● **Stated problem**:
Collect every line of the records that contains the word "dropdown", and copy each one in full.
== == ==
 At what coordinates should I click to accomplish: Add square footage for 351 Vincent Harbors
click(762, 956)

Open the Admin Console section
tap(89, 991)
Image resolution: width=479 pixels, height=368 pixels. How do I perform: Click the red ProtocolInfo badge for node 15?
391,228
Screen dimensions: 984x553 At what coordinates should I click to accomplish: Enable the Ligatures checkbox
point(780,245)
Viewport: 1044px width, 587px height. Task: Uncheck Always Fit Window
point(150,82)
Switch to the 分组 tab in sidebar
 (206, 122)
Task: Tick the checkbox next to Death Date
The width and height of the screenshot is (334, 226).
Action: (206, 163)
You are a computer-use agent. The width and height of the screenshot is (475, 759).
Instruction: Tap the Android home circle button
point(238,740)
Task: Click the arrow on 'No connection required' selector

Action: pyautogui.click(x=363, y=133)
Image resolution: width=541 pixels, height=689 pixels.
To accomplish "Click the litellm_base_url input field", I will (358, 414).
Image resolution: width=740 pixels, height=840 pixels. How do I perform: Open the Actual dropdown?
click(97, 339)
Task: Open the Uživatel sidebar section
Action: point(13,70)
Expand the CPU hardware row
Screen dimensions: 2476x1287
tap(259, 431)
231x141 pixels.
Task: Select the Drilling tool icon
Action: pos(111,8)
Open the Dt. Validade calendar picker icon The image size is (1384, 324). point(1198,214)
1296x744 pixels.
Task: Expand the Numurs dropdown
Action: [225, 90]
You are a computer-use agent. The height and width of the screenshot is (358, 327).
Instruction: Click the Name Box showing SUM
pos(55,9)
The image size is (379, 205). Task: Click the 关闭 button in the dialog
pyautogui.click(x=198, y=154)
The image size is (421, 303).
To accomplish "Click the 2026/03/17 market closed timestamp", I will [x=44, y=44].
== == ==
● **Response to the task**:
Image resolution: width=740 pixels, height=840 pixels. How do I perform: Open the Actual dropdown?
Task: Expand the Numurs dropdown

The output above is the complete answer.